Sabrina Medjebeur : Il est vrai que l’on a pas entendu de personnes politiques de confession musulmane s’exprimer au nom de l’humanité. Ce qui s’est passé le 7 octobre aurait du obliger l’ensemble du corps politique à dénoncer cette barbarie émanant d’une organisation terroriste islamiste. L’islamisme étant le cancer de l’islam qui prolifère à travers le monde, de Gaza, en passant par Berlin ou New-York. Certains en France ont préféré se taire au nom certainement de cette logique de séquestration clanique qui ne vous permet pas de vous extirper de la transcendance ummique.

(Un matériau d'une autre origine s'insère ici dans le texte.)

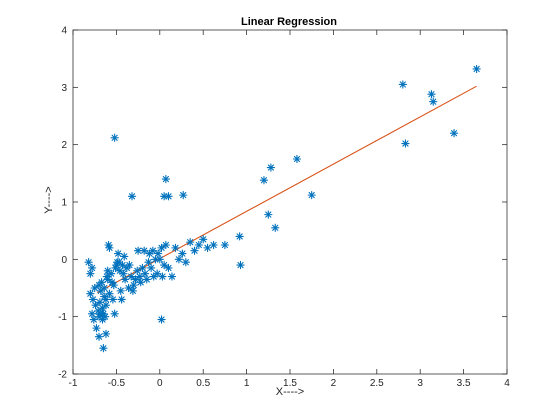  I want to click on y-tick-label: 3, so click(64, 88).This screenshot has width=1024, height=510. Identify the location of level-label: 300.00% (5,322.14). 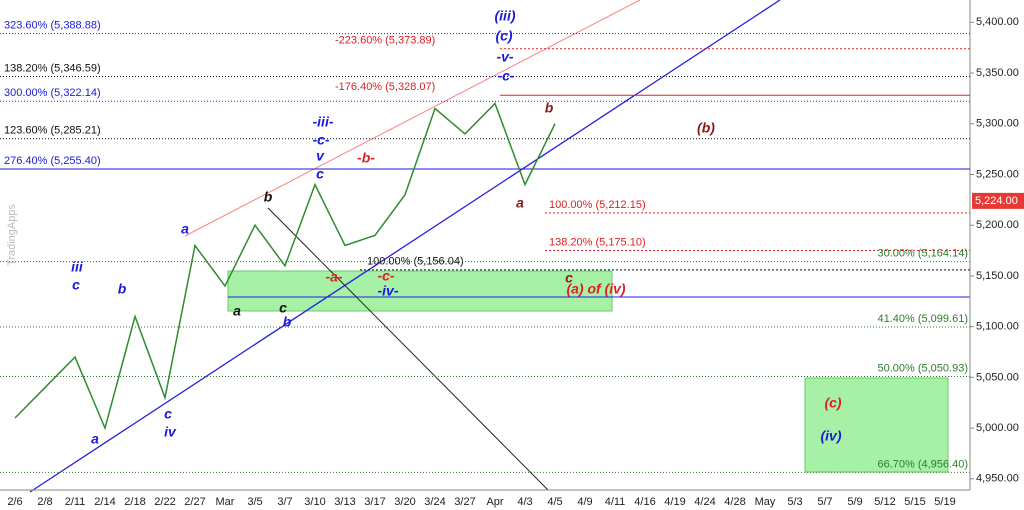
(52, 93).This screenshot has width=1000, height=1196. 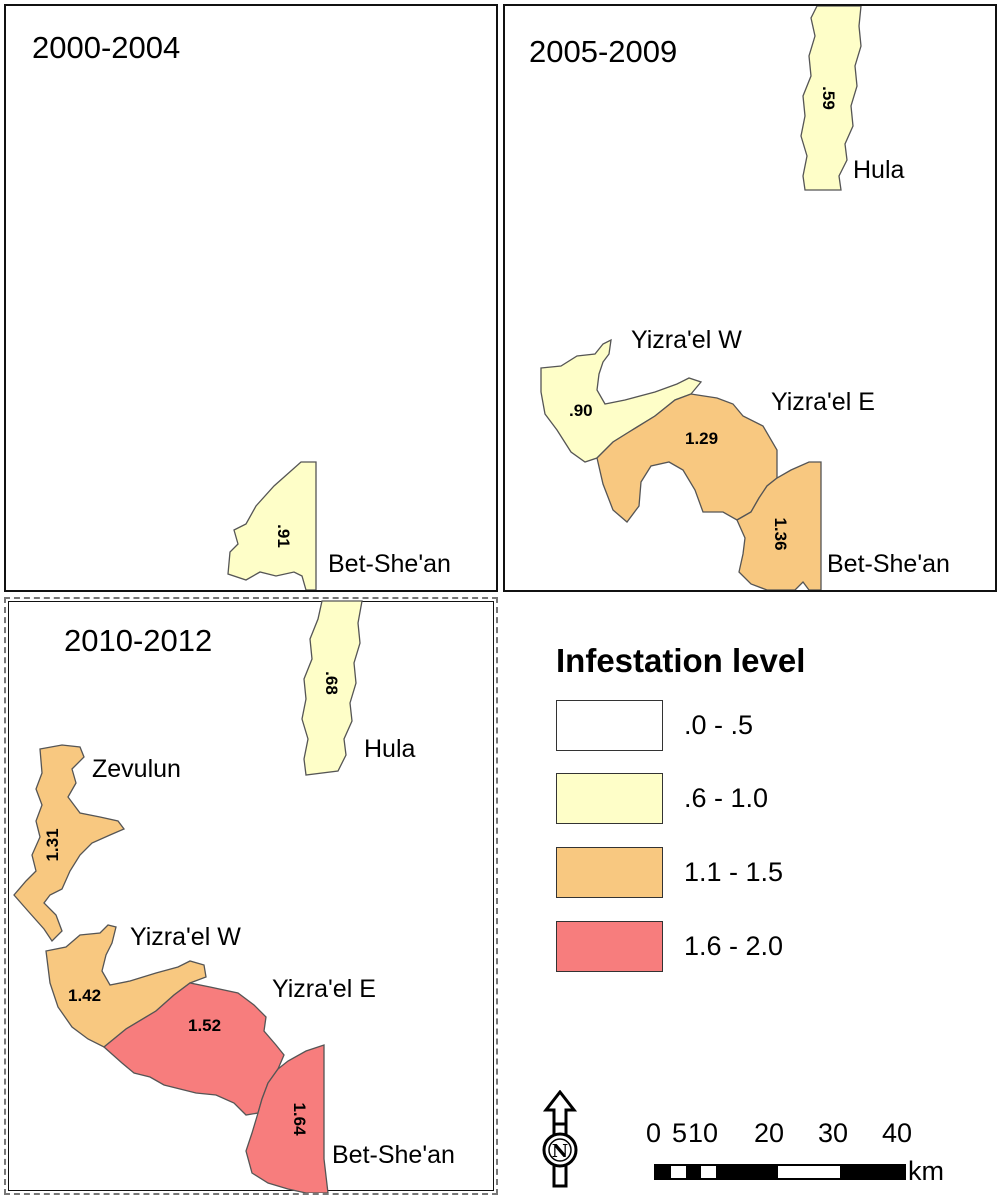 I want to click on label-yizrael-w-2010: Yizra'el W, so click(x=186, y=937).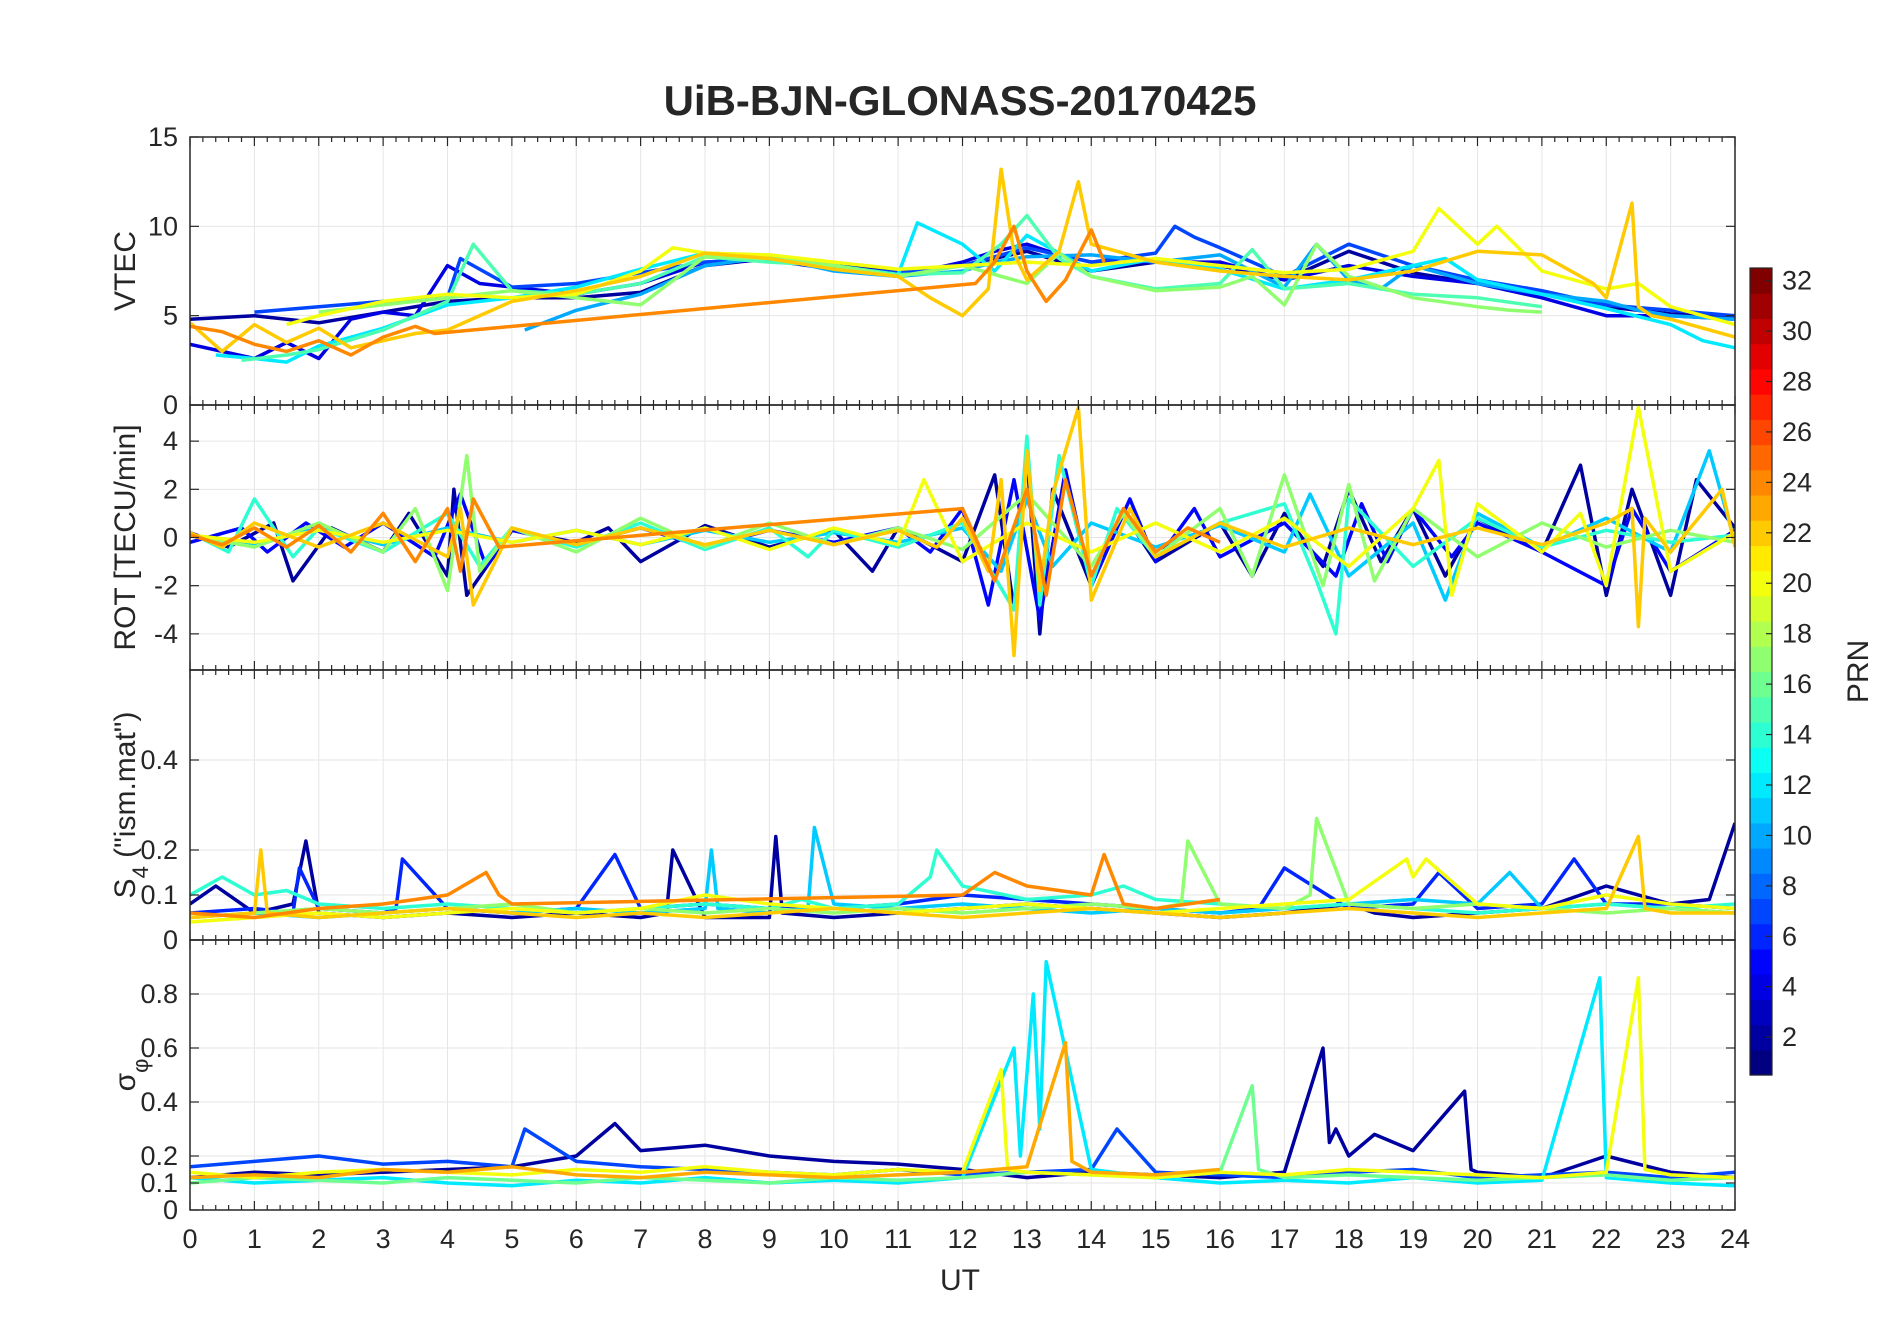  What do you see at coordinates (1606, 1239) in the screenshot?
I see `x-tick-label: 22` at bounding box center [1606, 1239].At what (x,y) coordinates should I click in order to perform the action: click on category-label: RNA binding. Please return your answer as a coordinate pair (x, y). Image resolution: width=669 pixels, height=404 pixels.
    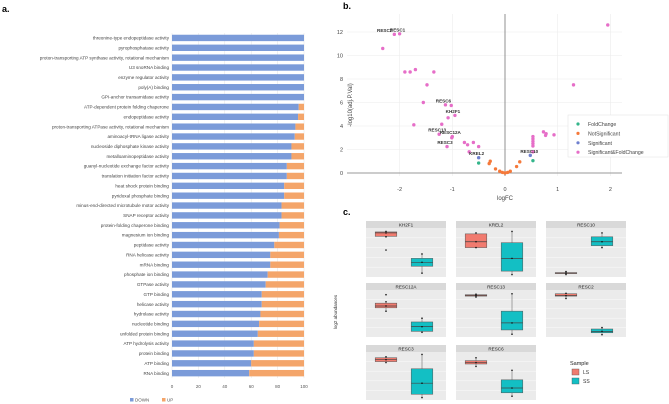
    Looking at the image, I should click on (156, 374).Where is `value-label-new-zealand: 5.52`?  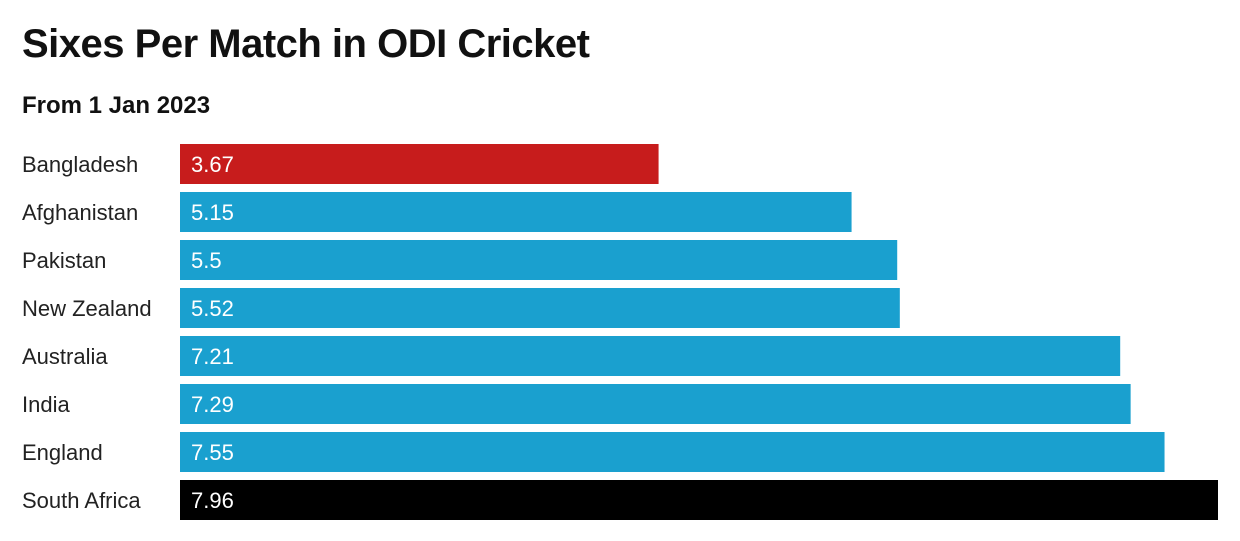 value-label-new-zealand: 5.52 is located at coordinates (212, 308). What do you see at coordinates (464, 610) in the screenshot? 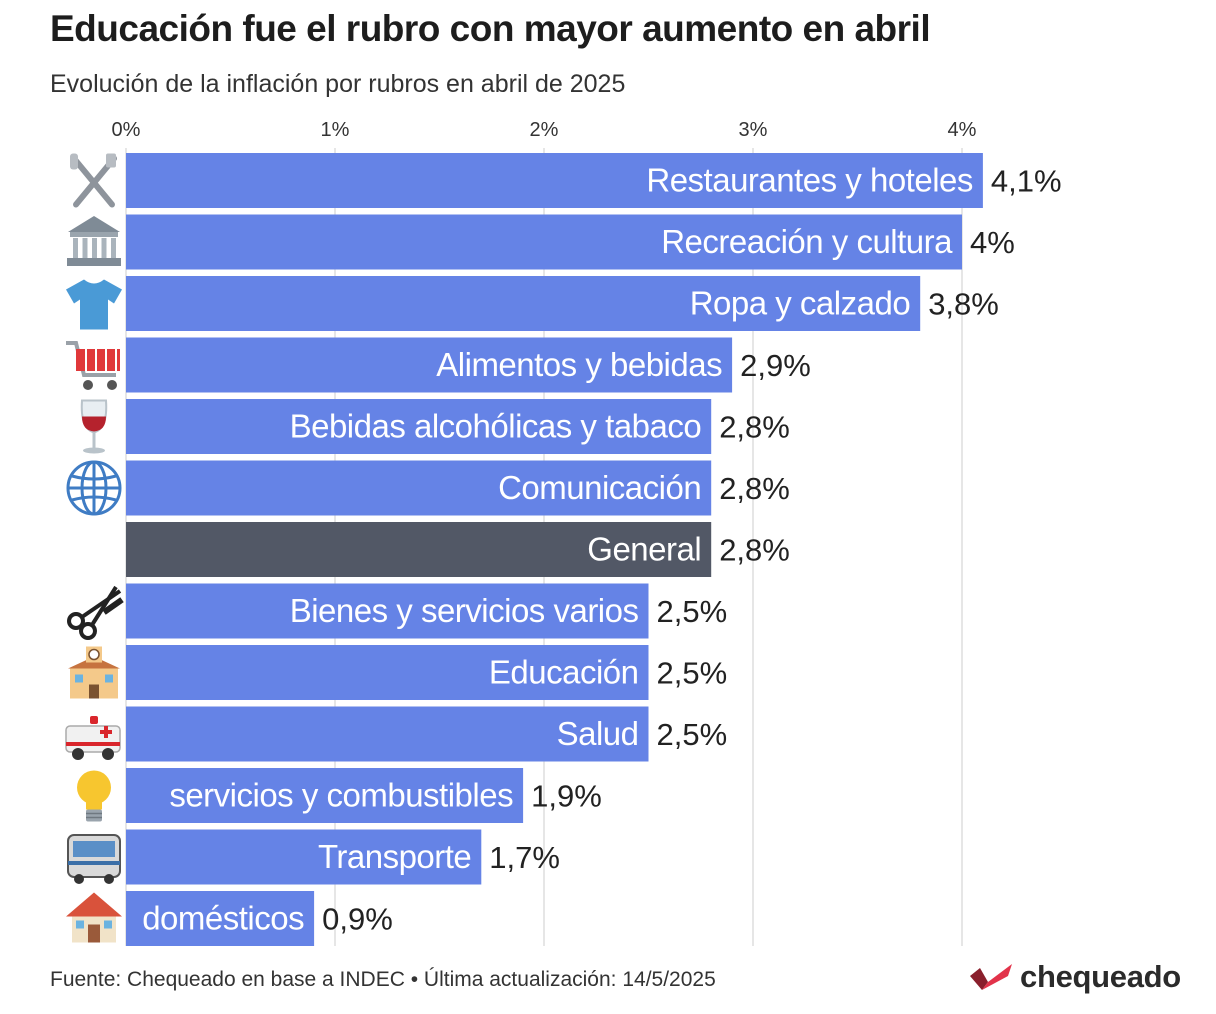
I see `bar-category-label: Bienes y servicios varios` at bounding box center [464, 610]. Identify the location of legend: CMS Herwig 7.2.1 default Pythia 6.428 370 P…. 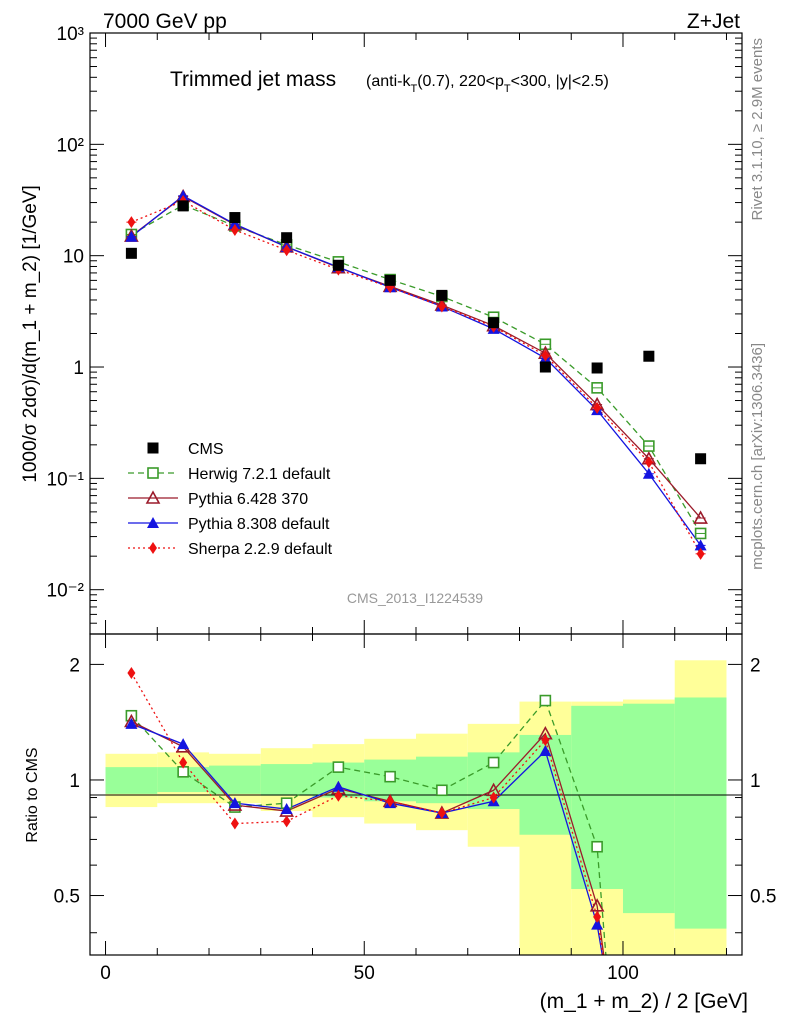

Le prix de la singularité est très lourd à payer. On vous menace, on vous conspue, on vous frappe. Regardez ce qui s’est passé avec la mère d’Amine El Bahi. chroniqueur sur Cnews. Il s’en sont pris à sa mère, la rouant de coup, en hurlant « voilà la mère du traître ! ». Voyez où nous en sommes dans cette République soit-disant fraternelle.

La fonction politique les emprisonne malheureusement. On le voit depuis 40 ans en France. Les français de toute confession et origines attendent une réelle prise de conscience liée à un diagnostic clair afin d’apporter des mesures politiques pragmatiques. Cela nous paraît, nous observateurs et analystes politiques bien onirique tant la France est dans un « pronostic vital engagé » pour reprendre les mots de Pierre Brochand, ex-directeur de la DGSE.

Quid des autorités du culte ? A quel jeu jouent-elles, selon vous ?

Sabrina Medjebeur : Les autorités du culte calquent leurs méthodes sur celles des élus clientélistes. Chacun y voit ses intérêts de boutique. Le recteur de la Grande Mosquée de Paris Chems-Heddine Hafiz s’est offusqué de la montée des actes « anti-musulmans » comparativement à ceux antisémites bien plus importants selon les chiffres de Gérald Darmanin et s’est désolidarisé de la marche contre l’antisémitisme en raison, certainement, de l’influence des autorités algériennes, mais souffrant également d’une sorte de « diminution dans la concurrence victimaire » qui n’existe que dans son esprit. L’imam de la mosquée de Paris, Abdelali Mamoun a carrément, lui, au micro d’Apolline de Malherbe sur RMC, questionné la démonstration des preuves des actes antisémites. Chacun y va dans la surenchère de la diatribe victimaire mais comme dans un marché, il y a une offre et une demande. Peut-on se demander ce que souhaite cette demande ? Que la lutte contre l’antisémitisme doit disparaître ? Au profit de qui ? Dans quel but ? Ce sont ces questions que le président de la République doit résoudre mais il a fait le choix du silence. La peur et la violence que subissent les français de confession juive ne sont pas suffisamment « inacceptables » et « inexcusables » pour lui fin de « marcher auprès d’eux.